Re: the RV news story, the RV doesn’t matter if you believe his narrative of the attack. If you don’t, then the special provisions of the RV as “castle” may matter very much. So, from a legal defense perspective it’s a belt-AND-suspenders approach, you raise ALL the possible defenses.
Similar with pleading not guilty to the rather obviously guilty gun charge–you never plead guilty, no matter how obvious the case, unless you’re getting something in return, like a plea deal. If you’re not getting anything, make the state meet its burden.
If you don’t believe the slayer’s narrative of the attack and his narrative of his use of defensive force it doesn’t much matter where the allegged attack is supposed to have occurred does it? Could be he just didn’t care for his neighbor so he invited him over and then unlawfully killed him with malice aforethought.
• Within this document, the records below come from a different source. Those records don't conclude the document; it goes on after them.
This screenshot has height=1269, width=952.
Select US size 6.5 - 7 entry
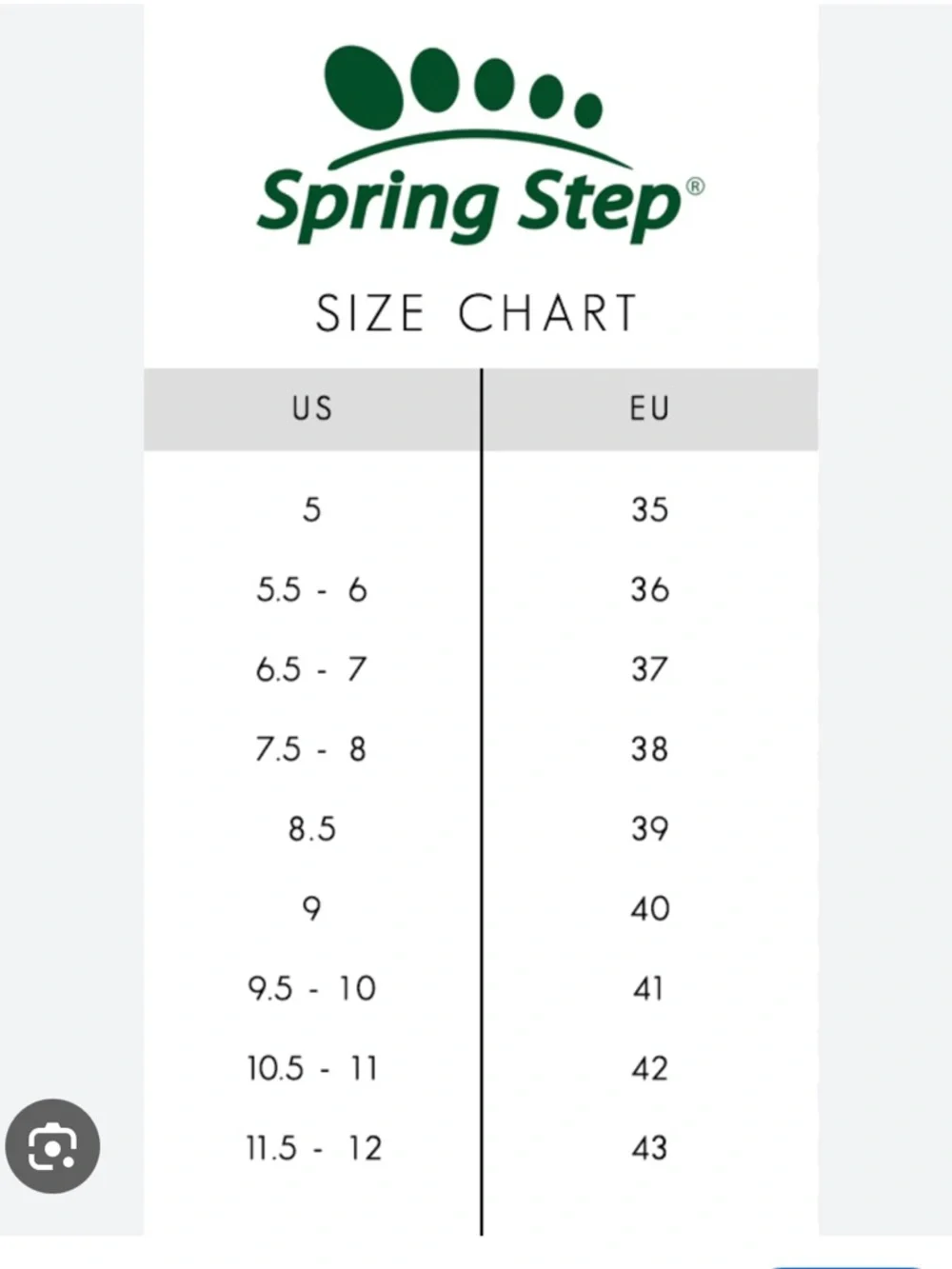(x=312, y=670)
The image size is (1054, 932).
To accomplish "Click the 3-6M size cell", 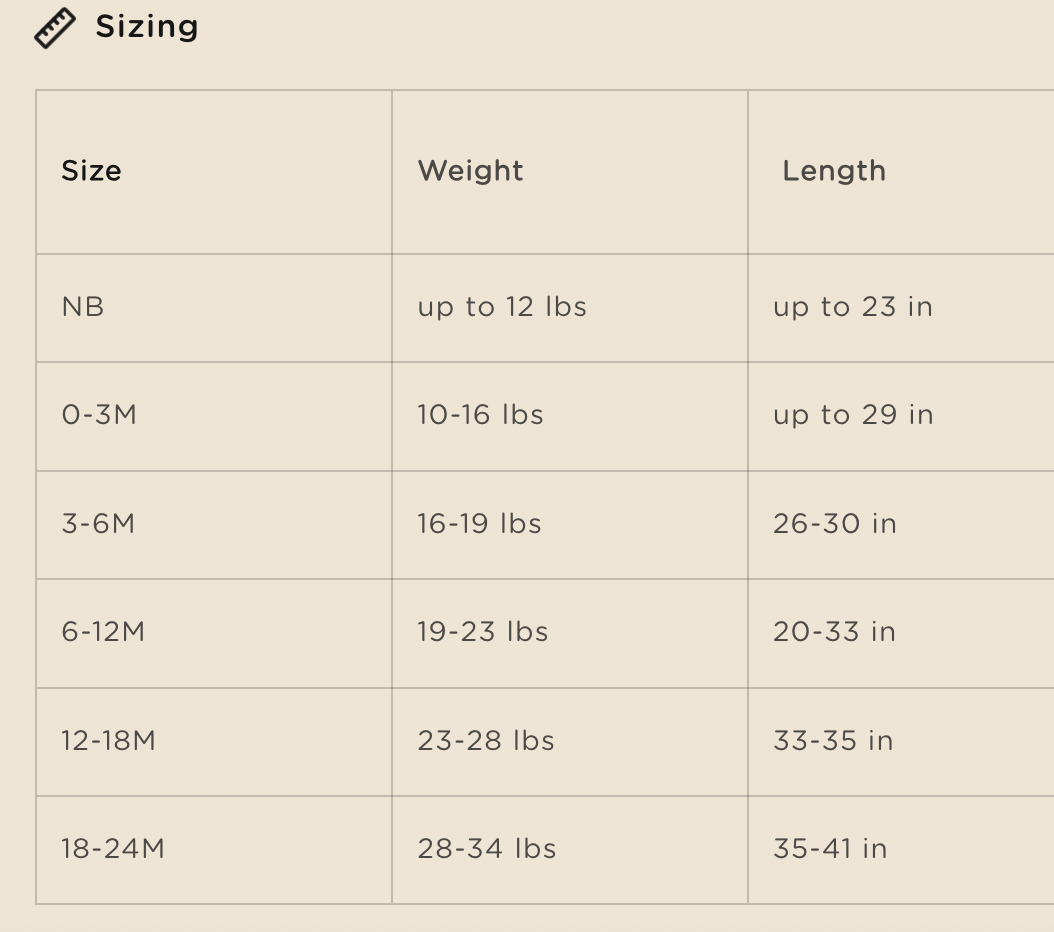I will 214,525.
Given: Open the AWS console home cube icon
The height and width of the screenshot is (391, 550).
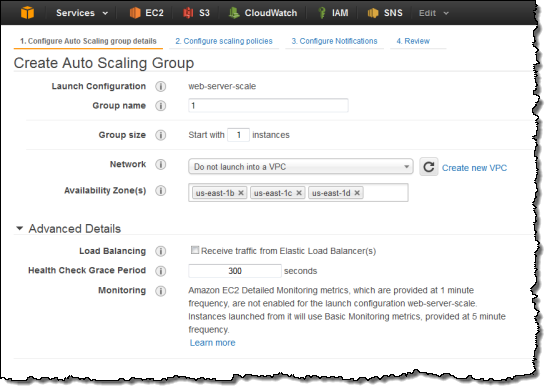Looking at the screenshot, I should pos(27,13).
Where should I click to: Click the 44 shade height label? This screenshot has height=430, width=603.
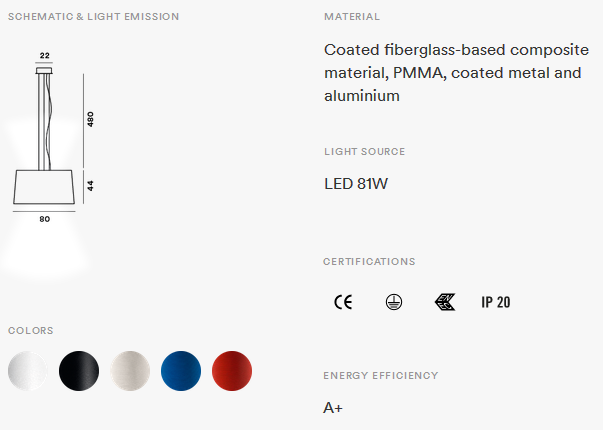pyautogui.click(x=90, y=186)
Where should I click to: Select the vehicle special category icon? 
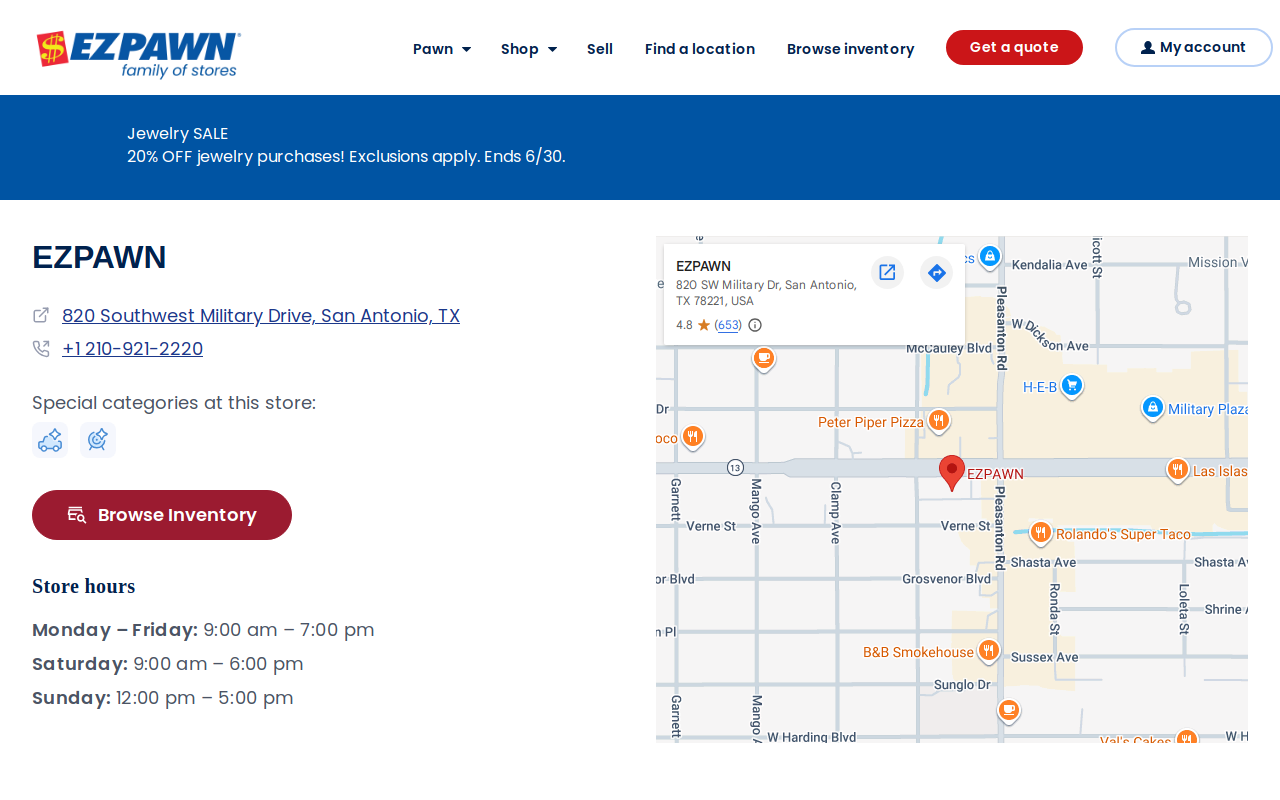pyautogui.click(x=50, y=440)
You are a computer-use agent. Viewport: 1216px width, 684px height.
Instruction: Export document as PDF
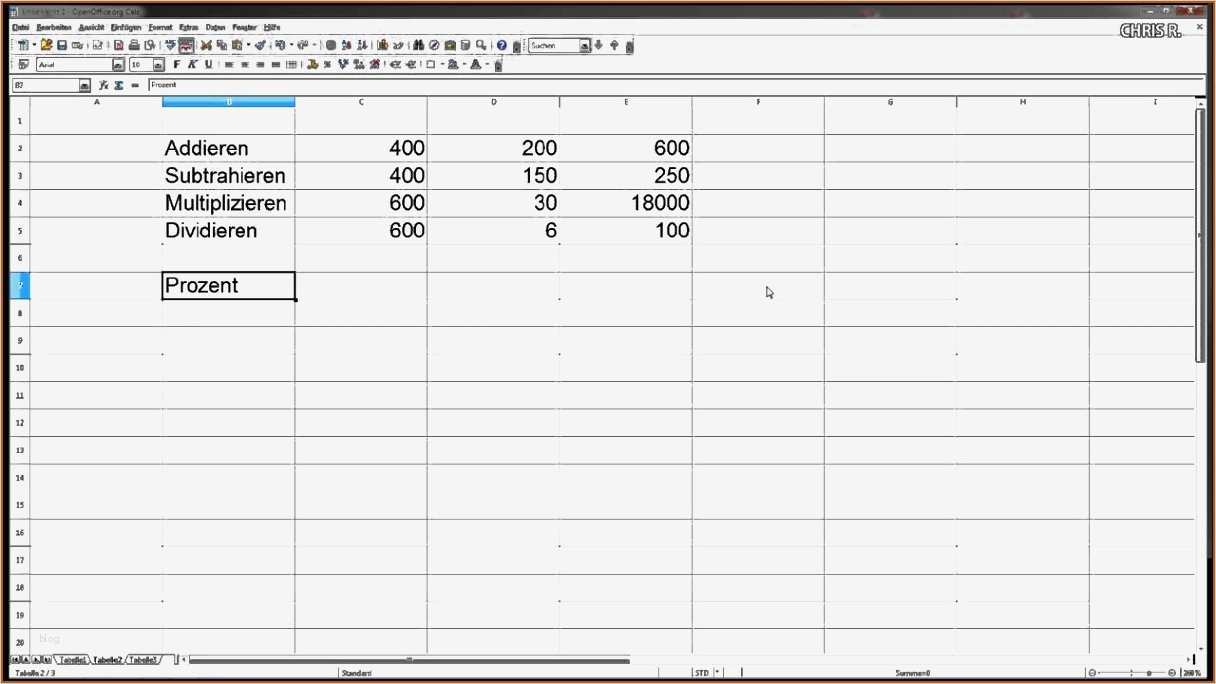118,45
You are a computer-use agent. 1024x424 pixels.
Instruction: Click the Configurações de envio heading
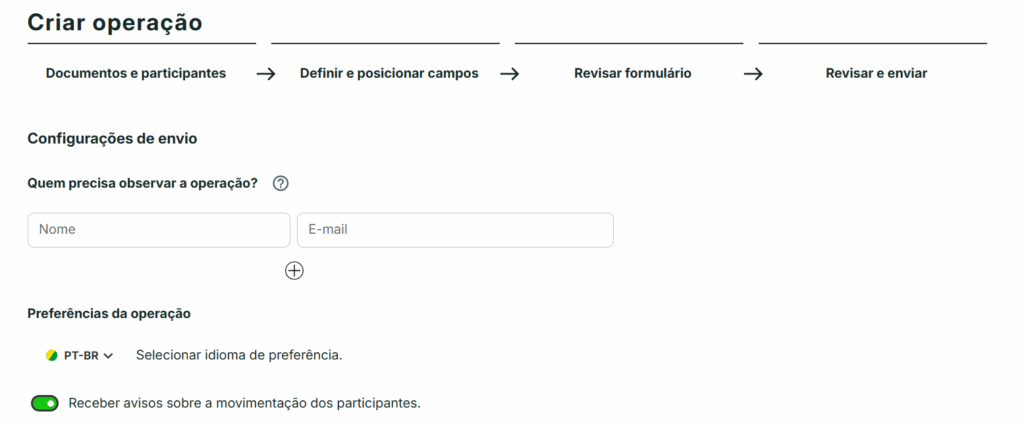click(112, 138)
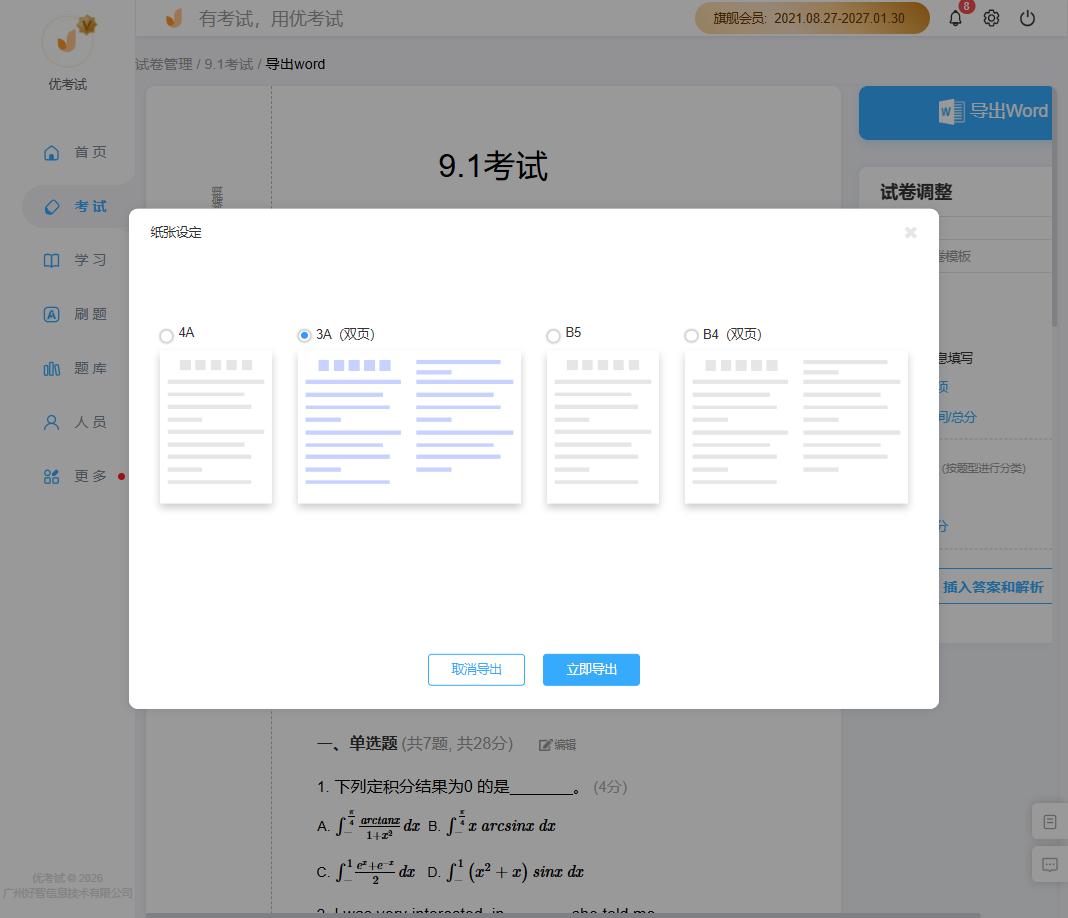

In my mind, the difference between the enclosed public space and the RV is that in the public space you must have reasonably believed that the homicide victim was attempting to commit a felony physical assault before you are privileged to use deadly force in self defense, but in the RV (your castle) you only have to reasonably believe the homicide victim was attempting to commit a physical assault before you are privileged to use deadly force in self defense. This would be the historic English Law, the common law of the state of Missouri, and the statute law of the state of Missouri. Your state may be different. Some states have the law of self defense so screwed up that you might be required to lend your attacker a deadly weapon so that he would have a “fair” chance to kill you.